The problem:
Exactly reproduce the lines from the line containing "Open the browser's three-dot menu" to the end of the data below, inclusive, and nothing else.

==*==

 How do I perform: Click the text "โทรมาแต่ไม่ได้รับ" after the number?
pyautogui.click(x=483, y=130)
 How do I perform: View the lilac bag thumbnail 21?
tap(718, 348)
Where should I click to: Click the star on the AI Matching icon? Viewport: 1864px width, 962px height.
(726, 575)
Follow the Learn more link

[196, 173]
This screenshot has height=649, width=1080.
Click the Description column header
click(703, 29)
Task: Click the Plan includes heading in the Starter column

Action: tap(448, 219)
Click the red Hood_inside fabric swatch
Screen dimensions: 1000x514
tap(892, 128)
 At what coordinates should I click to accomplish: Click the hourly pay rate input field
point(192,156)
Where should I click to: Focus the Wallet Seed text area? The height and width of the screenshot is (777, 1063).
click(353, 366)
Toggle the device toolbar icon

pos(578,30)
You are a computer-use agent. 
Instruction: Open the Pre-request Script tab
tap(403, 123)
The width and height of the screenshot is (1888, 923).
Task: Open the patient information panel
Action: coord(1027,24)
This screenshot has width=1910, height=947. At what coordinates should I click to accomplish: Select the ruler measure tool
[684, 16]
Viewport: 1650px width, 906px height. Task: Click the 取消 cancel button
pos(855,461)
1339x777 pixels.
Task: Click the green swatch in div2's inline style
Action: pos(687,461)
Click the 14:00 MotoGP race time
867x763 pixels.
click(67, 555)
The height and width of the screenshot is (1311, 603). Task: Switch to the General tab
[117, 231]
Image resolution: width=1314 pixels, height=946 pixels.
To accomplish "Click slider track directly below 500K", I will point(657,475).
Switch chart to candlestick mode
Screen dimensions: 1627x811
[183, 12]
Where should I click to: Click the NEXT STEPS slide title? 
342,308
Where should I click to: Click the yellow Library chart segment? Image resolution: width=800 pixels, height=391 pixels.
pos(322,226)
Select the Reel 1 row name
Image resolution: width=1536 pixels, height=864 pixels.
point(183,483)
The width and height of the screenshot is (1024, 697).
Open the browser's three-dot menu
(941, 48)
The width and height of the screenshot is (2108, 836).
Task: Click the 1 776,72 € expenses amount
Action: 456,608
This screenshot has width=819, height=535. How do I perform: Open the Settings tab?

==*==

Result for this exercise:
Open the browser's three-dot menu
(941, 48)
The width and height of the screenshot is (2108, 836).
Task: Click the 1 776,72 € expenses amount
Action: 456,608
This screenshot has width=819, height=535. How do I perform: Open the Settings tab?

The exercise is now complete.